I understand this point. I've been a Christian all my life and know the words when Jesus spoke to Thomas "Blessed are they who do not see, and yet believe" We're taught there this is merit in faith without seeing.

Here's the thing:

Somewhere in the wilds of some jungle in the South Pacific, there is some guy named Ubu who believes very confidently that the world was created on the back of a great multi-headed war duck. His father and the witch doctor in his tribe taught him this. He went through an induction ceremony involving sharp sticks and scars when he was 11. He believes that if he keeps less than 3 wives and does not kill at least 2 enemy tribesmen, he will not go on to receive the great infinite prize. Ubu has never seen the multi headed war duck. Ubu will live with that faith, struggle with it from time to time, think other people are unworthy or unchosen because they don't believe it, and die clinging to it.

19 young men from another place had a different looking war duck, a god named allah, who with the involvement of Mohammad even wrote a big long book for them to refer to and pray over, and told them to kill people who didn't believe as they did. They hijacked airplanes and killed 3000 of my tribesmen.

My god also has a book, which says some pretty good things, a lot of very scary things, and a lot of weird things. I have to seriously ask myself - what really is the difference between my clinging to my faith and Ubu clinging to his? The faiths are different. Some parts seem better than others. Some parts seem more beautiful than others. The idea of forgiveness certainly is more appealing than your eternal destiny being determined by how many wives you have. But is there a real way beliefs can be compared? Parts of Ubu's faith are more beautiful than mine. If we go a couple of thousand miles to the northwest, we'll find probably the world's most complete, well thought out, and reasonable faith - Hinduism. But they still have a brutal caste system and some very strange elements in their beliefs. Can I really say, in terms other than simply that it is my faith, there there is something of intrinsically greater value about my faith as compared to that of others? I know the right answer to that from my training, but really, seriously, can I say that? Can I really believe that Ubu and I are qualitatively different on an order that carries eternal consequences?

If it were that important, wouldn't it make more sense? In my faith, all goodness, nobility, courage, etc. comes from a single source. Such things are the purpose of the faith. Christianity is all about being made clean from sin and perfection in the person of Christ. Which is more noble and courageous of me in considering the person of Ubu? That he is tragically uninformed and ignorant, doomed to an eternity of hellfire because of where he was born, and who is father and witch doctor were, or that we might be more similar than I would like to admit?

What if Ubu, Mohammed Atta, etc. and I are really doing the same thing? What if we all are meeting the same human need? Why believe? Because I want to walk the streets of gold and bask in the light of god's glory? An infinite reward is an easy choice. All of my other life's experiences to this point suggest that easy choices are unfulfilling and pointless. I can feel myself flee back to my faith, and insist upon believing that those streets of gold really are there and that the war duck isn't, but it feels like I am running away from something. I feel like a baby eagle who has put off learning to fly for one more day. There is comfort, but is that the same thing as significance? It doesn't feel right. If that is the path to enlightenment, why doesn't it feel like it?

**REQUIRED TASK 1:** Reproduce the records from their first line through the line containing "(964, 311).", including the requests, and shift every coordinate in the answers up by 19.

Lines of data
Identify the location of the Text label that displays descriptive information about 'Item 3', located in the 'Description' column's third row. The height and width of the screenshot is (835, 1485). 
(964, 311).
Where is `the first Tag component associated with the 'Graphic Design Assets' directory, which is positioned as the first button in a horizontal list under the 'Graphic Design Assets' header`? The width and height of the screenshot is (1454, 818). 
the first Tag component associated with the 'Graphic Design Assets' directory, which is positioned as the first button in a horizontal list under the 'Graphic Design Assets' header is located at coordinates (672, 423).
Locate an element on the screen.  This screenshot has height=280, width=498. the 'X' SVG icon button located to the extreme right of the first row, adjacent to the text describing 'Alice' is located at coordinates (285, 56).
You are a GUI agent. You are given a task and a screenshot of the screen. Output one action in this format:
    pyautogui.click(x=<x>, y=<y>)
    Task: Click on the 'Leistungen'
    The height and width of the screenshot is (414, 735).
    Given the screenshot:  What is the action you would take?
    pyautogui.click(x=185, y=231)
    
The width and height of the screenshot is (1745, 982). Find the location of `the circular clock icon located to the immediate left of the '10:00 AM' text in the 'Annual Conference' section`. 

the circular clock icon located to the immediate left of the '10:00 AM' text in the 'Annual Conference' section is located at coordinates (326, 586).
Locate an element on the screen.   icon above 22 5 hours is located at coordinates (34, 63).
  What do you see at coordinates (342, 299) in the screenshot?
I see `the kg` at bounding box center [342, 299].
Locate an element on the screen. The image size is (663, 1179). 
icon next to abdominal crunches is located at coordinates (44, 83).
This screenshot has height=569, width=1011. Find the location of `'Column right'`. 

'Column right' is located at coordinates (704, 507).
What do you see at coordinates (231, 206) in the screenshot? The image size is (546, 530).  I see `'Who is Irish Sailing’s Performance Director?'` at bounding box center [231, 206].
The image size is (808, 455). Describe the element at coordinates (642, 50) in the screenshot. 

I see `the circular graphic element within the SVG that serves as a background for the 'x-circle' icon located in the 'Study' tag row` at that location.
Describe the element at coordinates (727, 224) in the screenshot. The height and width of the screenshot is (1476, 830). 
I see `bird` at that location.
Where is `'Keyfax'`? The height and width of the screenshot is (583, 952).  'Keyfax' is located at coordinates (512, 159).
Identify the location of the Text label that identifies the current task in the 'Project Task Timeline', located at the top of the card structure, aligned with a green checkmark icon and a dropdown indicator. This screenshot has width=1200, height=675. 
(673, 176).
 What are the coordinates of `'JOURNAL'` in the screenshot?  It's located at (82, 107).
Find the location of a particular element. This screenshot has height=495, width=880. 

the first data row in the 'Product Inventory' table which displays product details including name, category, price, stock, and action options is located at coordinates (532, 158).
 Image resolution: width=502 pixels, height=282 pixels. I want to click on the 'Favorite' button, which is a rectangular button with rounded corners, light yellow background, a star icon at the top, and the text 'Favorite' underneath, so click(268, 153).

**REQUIRED TASK 2:** Print the passage from the text on religious faith, beginning at the words "What if Ubu, Mohammed" and stopping after "feel like it?".

**FINISHED ANSWER 1:**
Identify the location of the Text label that displays descriptive information about 'Item 3', located in the 'Description' column's third row. The height and width of the screenshot is (835, 1485). 
(983, 330).

**FINISHED ANSWER 2:**
What if Ubu, Mohammed Atta, etc. and I are really doing the same thing? What if we all are meeting the same human need? Why believe? Because I want to walk the streets of gold and bask in the light of god's glory? An infinite reward is an easy choice. All of my other life's experiences to this point suggest that easy choices are unfulfilling and pointless. I can feel myself flee back to my faith, and insist upon believing that those streets of gold really are there and that the war duck isn't, but it feels like I am running away from something. I feel like a baby eagle who has put off learning to fly for one more day. There is comfort, but is that the same thing as significance? It doesn't feel right. If that is the path to enlightenment, why doesn't it feel like it?